# What is a conjugate?

• Apr 26th 2009, 11:13 PM
TheBerkeleyBoss
What is a conjugate?
Throughout the different math classes I have taken, I've noticed that a few mathematical concepts were slightly "sidelined". Which brings me to my question....I've always heard teachers mentioning conjugates. I was wondering if anyone could shine any light on what a conjugate is and how it could help me solve algebraic equations. (and complex conjugates if you have time!)

Thanks!

-Andy-
• Apr 27th 2009, 01:52 AM
Prove It
Quote:

Originally Posted by TheBerkeleyBoss
Throughout the different math classes I have taken, I've noticed that a few mathematical concepts were slightly "sidelined". Which brings me to my question....I've always heard teachers mentioning conjugates. I was wondering if anyone could shine any light on what a conjugate is and how it could help me solve algebraic equations. (and complex conjugates if you have time!)

Thanks!

-Andy-

If you have a binomial, in other words, a sum of two terms

$a + b$

It's conjugate is simply another binomial with the same numbers, but the sign separating them changes.

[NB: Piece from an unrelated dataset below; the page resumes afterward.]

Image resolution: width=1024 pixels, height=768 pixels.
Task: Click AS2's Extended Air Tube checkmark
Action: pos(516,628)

So the conjugate of $a + b$ is $a - b$.

The conjugate is an extremely powerful tool because usually when you expand two binomials you get

$(a + b)(c + d) = ab + ad + bc + bd$

but when you multiply conjugates, the middle terms cancel.

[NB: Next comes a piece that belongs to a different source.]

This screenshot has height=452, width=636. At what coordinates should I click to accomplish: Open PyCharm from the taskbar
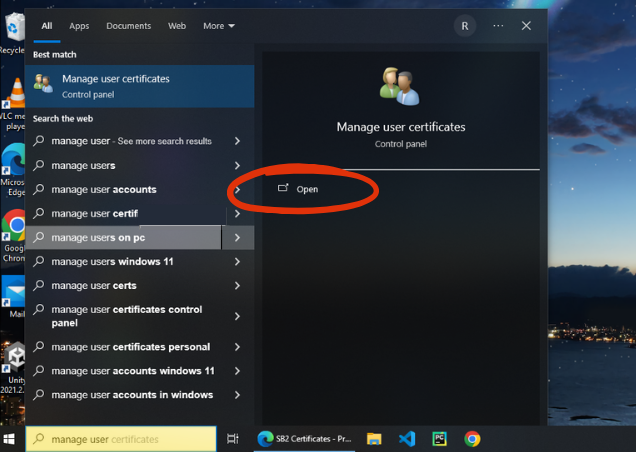click(439, 439)
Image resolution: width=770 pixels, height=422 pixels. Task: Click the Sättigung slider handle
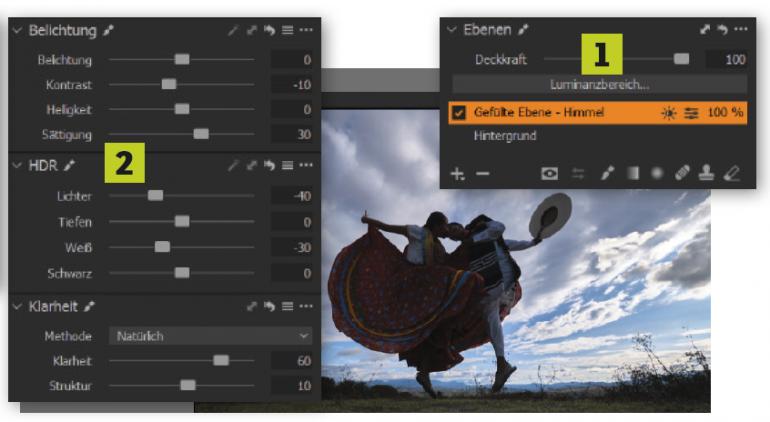pos(201,134)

$(a + b)(a - b) = a^2 - ab + ab - b^2 = a^2 - b^2$.

This is known as the difference of two squares.

This property comes in handy if you are dealing with surds, in particular, when you have surds in the denominator and want to rewrite it in a nicer form.

E.g. $\frac{1}{3 + \sqrt{2}} = \frac{1}{3 + \sqrt{2}} \times \color{red}{1}$

$= \frac{1}{3 + \sqrt{2}} \times \color{red}{\frac{3 - \sqrt{2}}{3 - \sqrt{2}}}$

$= \frac{3 - \sqrt{2}}{3 - (\sqrt{2})^2}$

$= \frac{3 - \sqrt{2}}{3 - 2}$

$= \frac{3 - \sqrt{2}}{1}$

$= 3 - \sqrt{2}$, which is a MUCH nicer form.

A similar process is used when dividing complex numbers.

For a complex number $a + ib$, it's complex conjugate is $a - ib$.

Suppose you had $\frac{2 + 3i}{1 + i}$.

To work out this division, you multiply top and bottom by its complex conjugate, similar to how you rationalise a denominator.

$\frac{2 + 3i}{1 + i} = \frac{2 + 3i}{1 + i} \times \color{red}{1}$

$= \frac{2 + 3i}{1 + i} \times \color{red}{\frac{1 - i}{1 - i}}$

$= \frac{(2 + 3i)(1 - i)}{1^2 - i^2}$

$= \frac{2 - 2i + 3i - 3i^2}{1 + 1}$

$= \frac{5 + i}{2}$

$= \frac{5}{2} + \frac{1}{2}i$.

The other nice property of complex conjugates is the fact that when you multiply a complex number by its conjugate, you get the square of the length of the complex number itself. This makes it very easy to calculate the length of a complex number.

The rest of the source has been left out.